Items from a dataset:
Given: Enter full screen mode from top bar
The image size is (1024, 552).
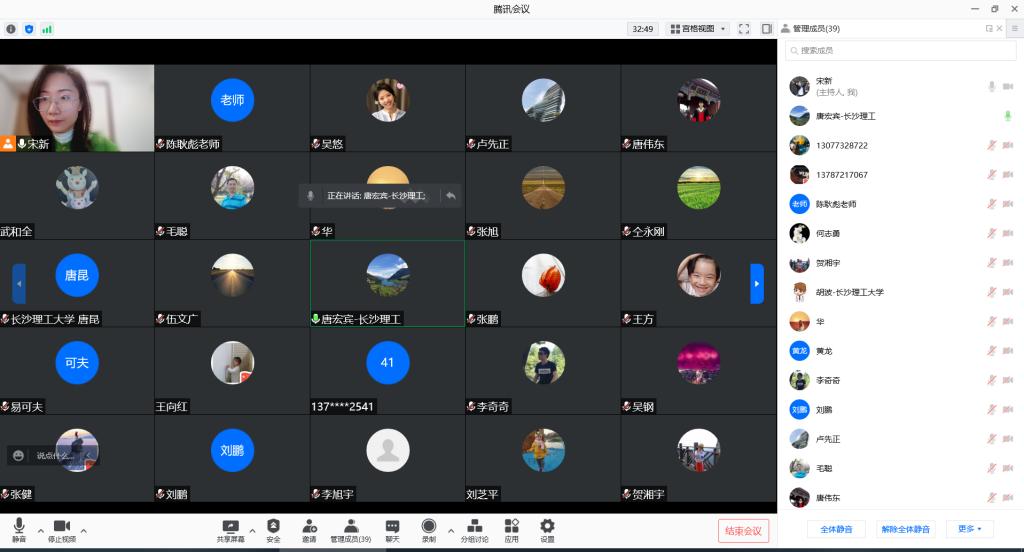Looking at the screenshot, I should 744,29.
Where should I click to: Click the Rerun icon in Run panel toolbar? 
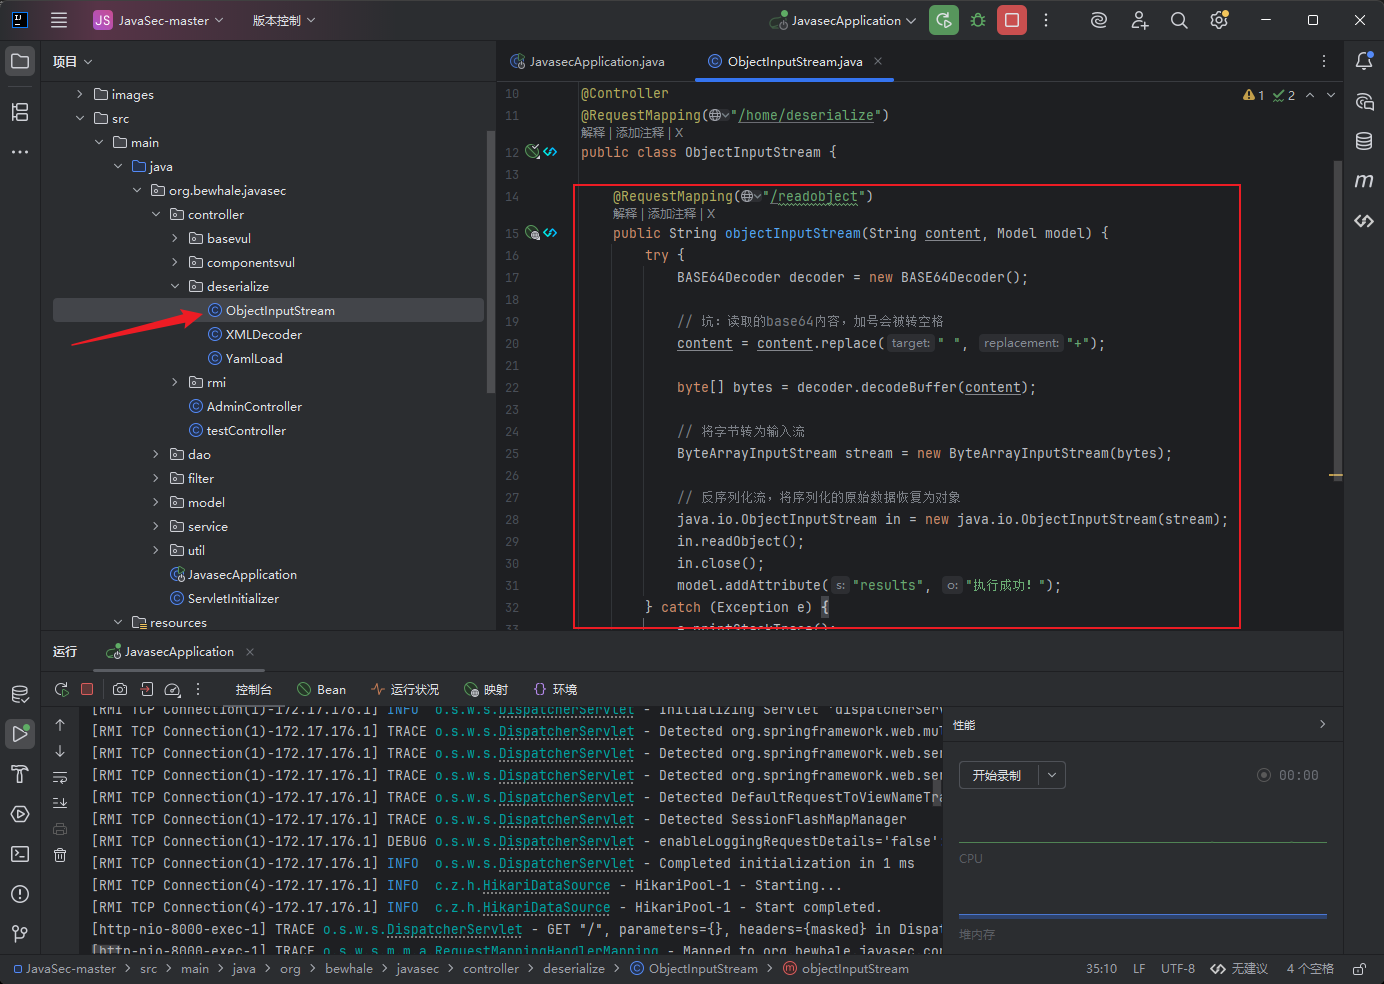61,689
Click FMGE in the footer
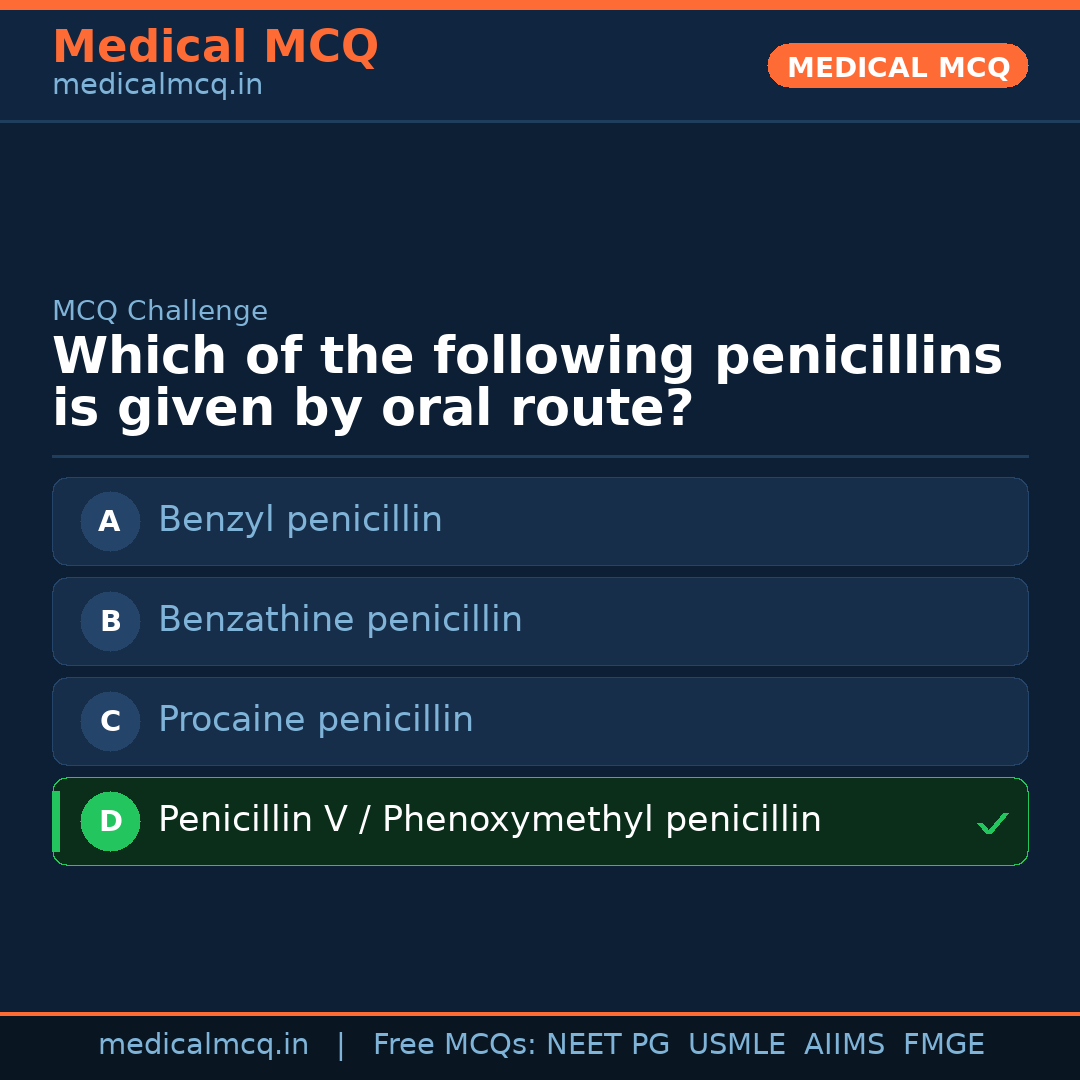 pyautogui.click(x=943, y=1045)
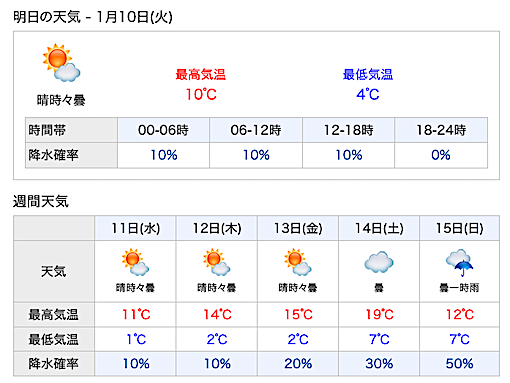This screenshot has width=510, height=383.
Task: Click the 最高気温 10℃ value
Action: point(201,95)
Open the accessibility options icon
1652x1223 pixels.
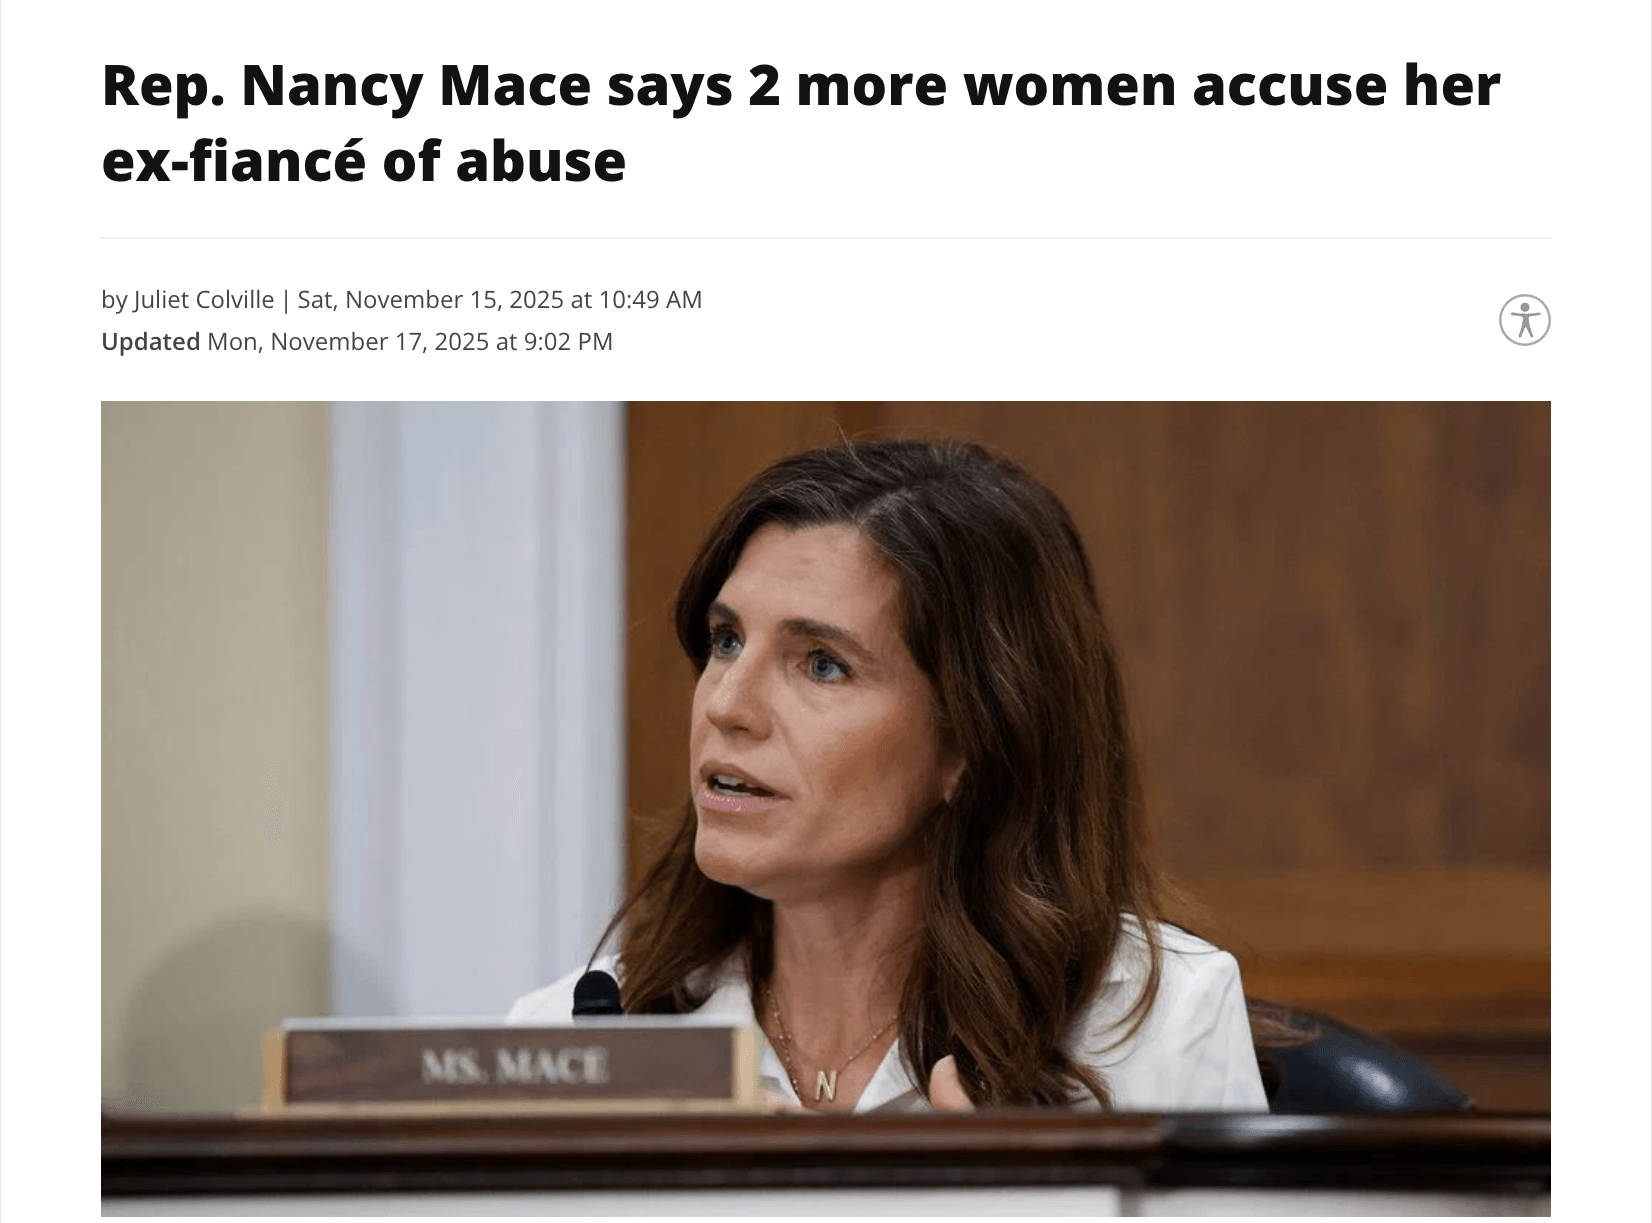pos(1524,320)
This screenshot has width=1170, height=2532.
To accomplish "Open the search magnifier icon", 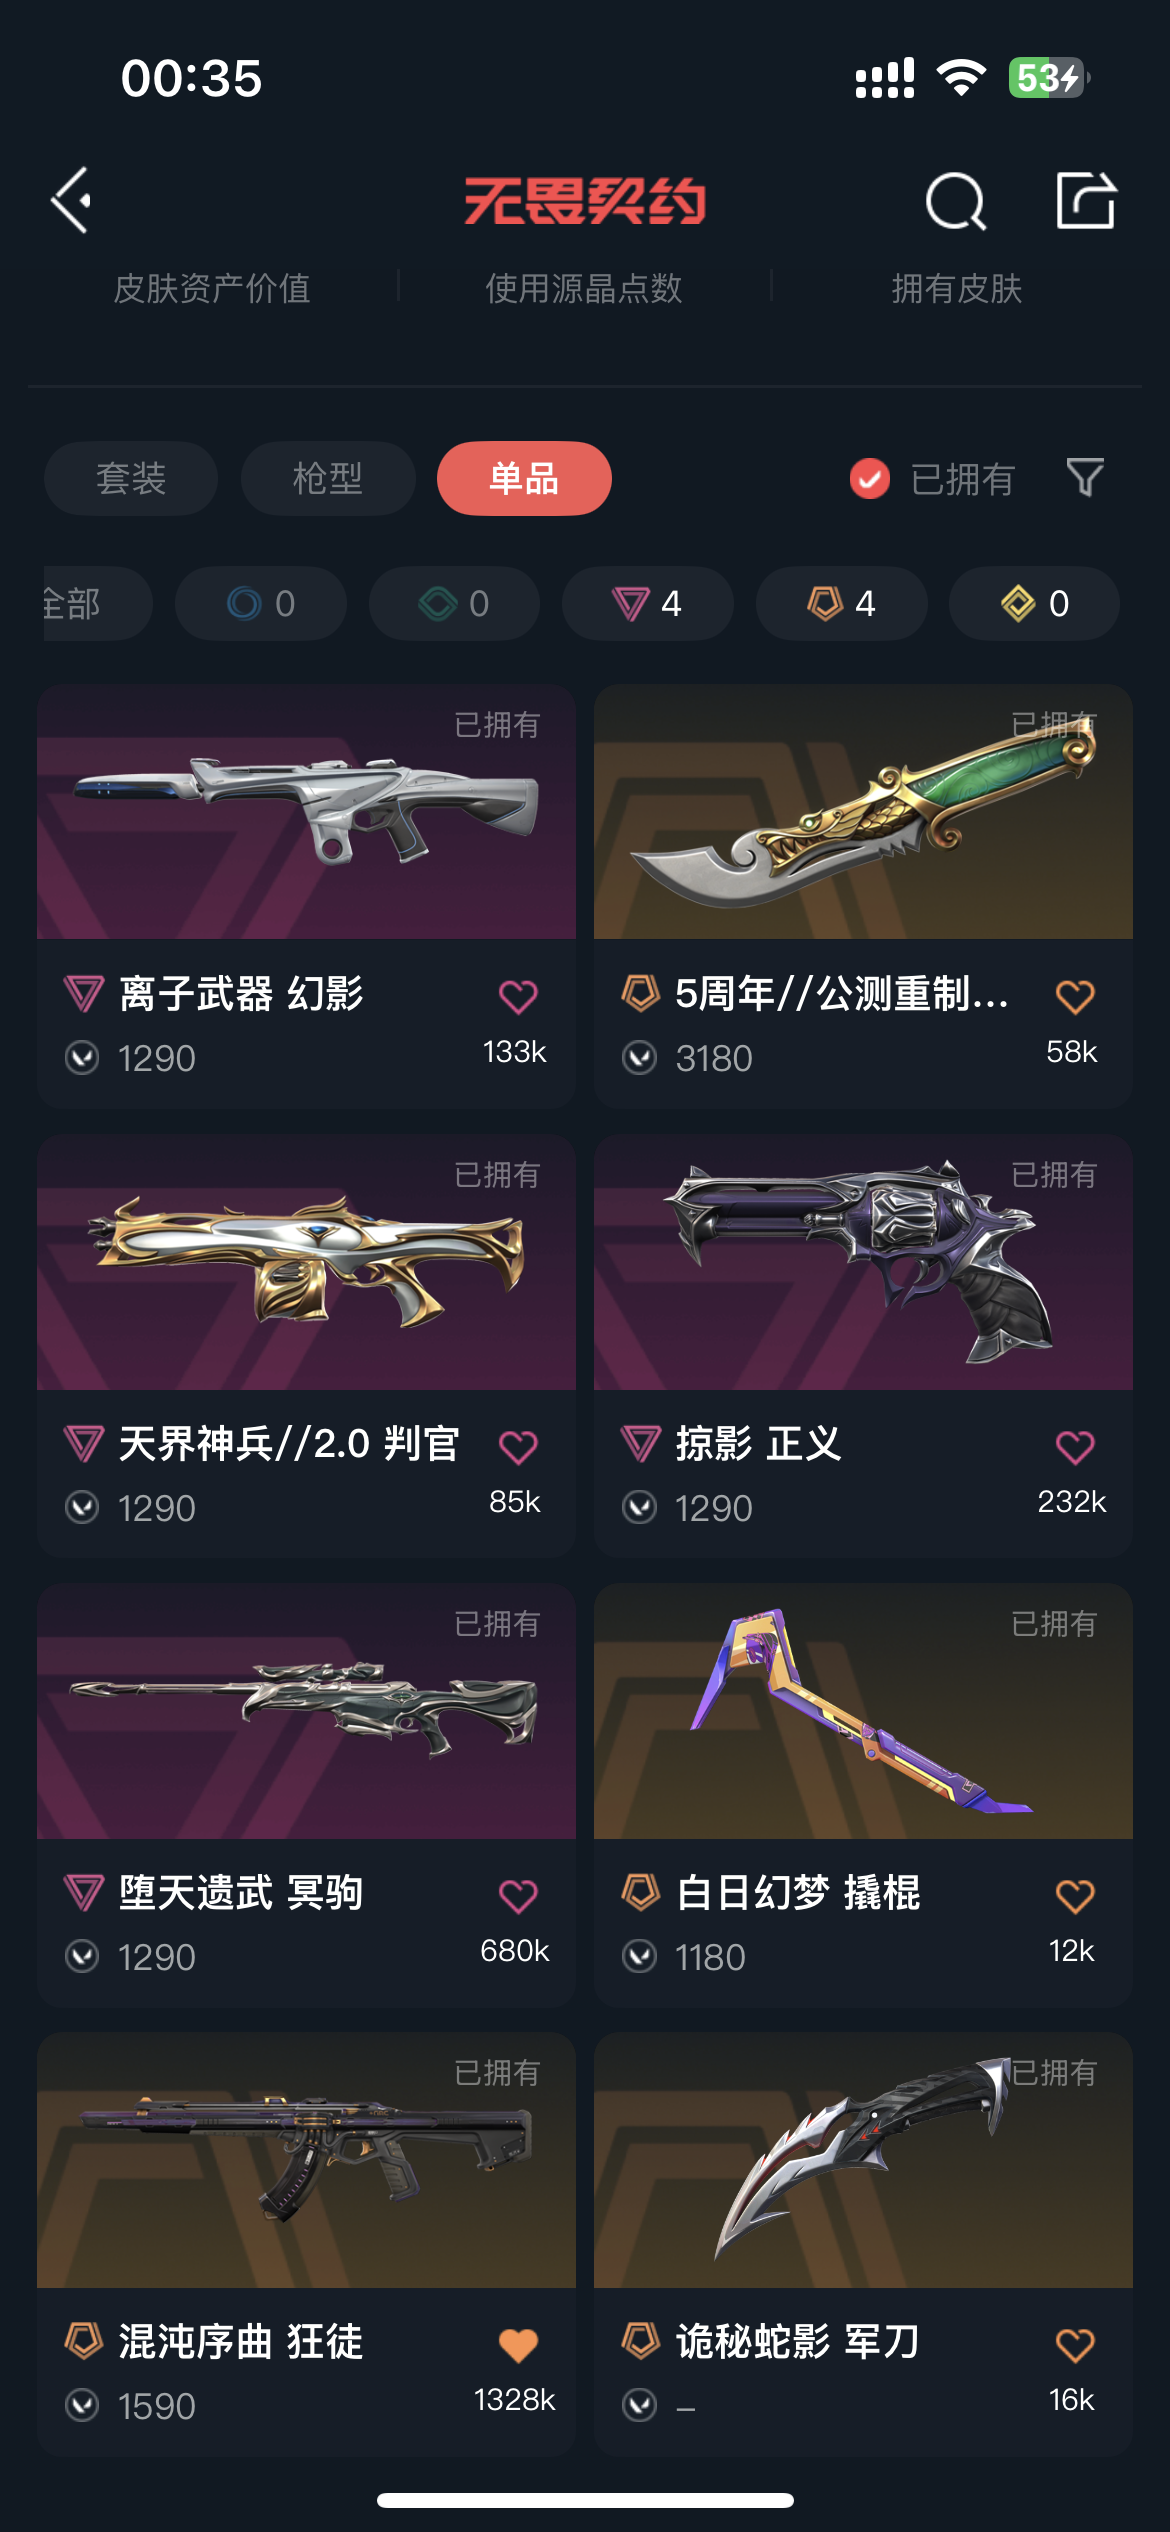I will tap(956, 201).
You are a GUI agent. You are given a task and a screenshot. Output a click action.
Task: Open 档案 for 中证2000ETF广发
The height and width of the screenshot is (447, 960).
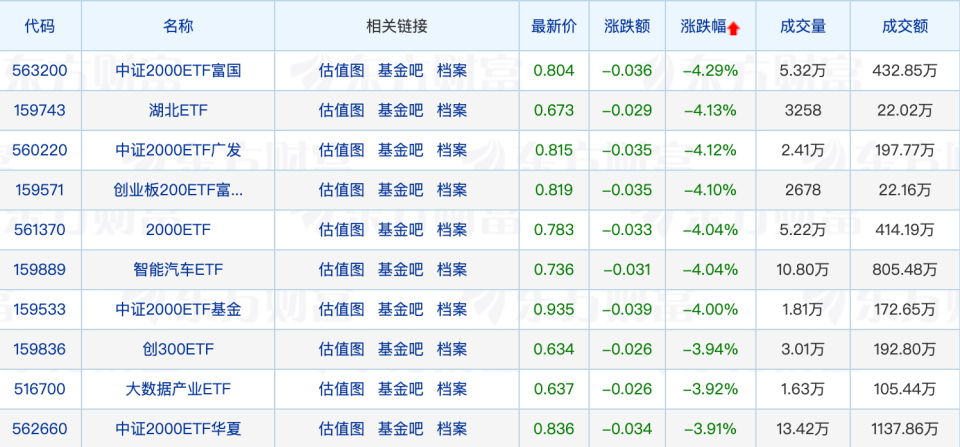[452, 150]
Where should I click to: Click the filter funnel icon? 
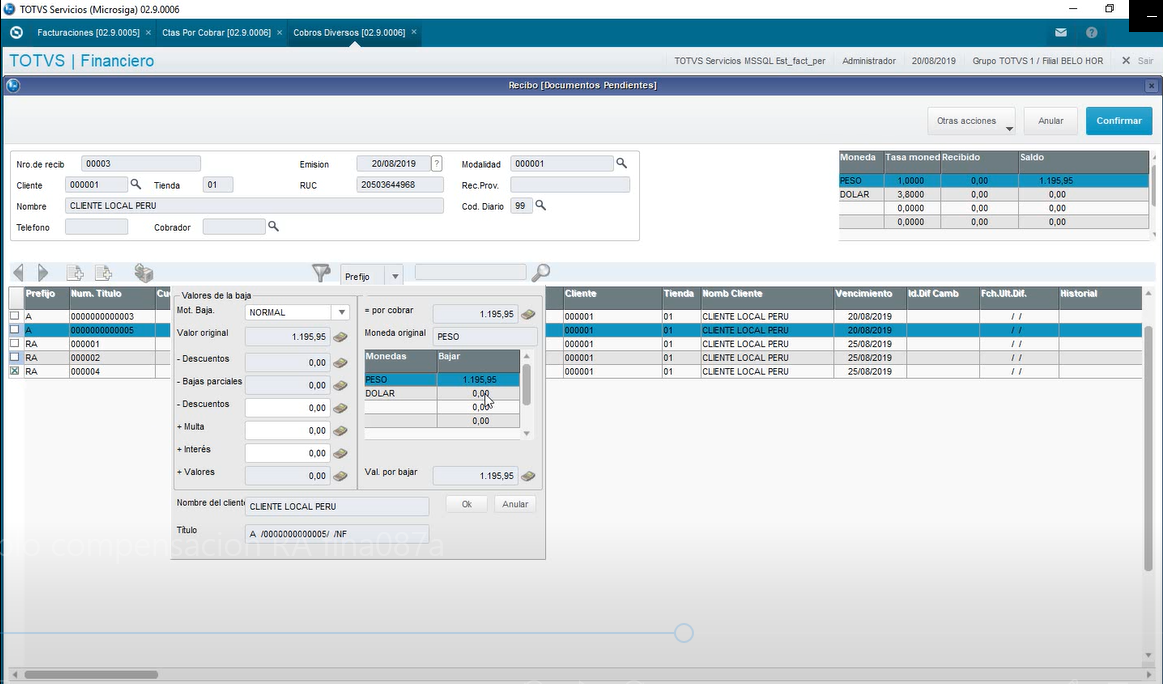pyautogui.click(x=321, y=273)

### THE TASK
Exactly the lines from the line with "You are a GUI" through the end of the data are to be reproduced, and no picture is to be included.

### OUTPUT FOR THIS EXERCISE
You are a GUI agent. You are given a task and a screenshot. Output a click action.
Task: Open 档案 for 中证2000ETF广发
The height and width of the screenshot is (447, 960).
[452, 150]
Where should I click to: Click the filter funnel icon? 
pyautogui.click(x=321, y=273)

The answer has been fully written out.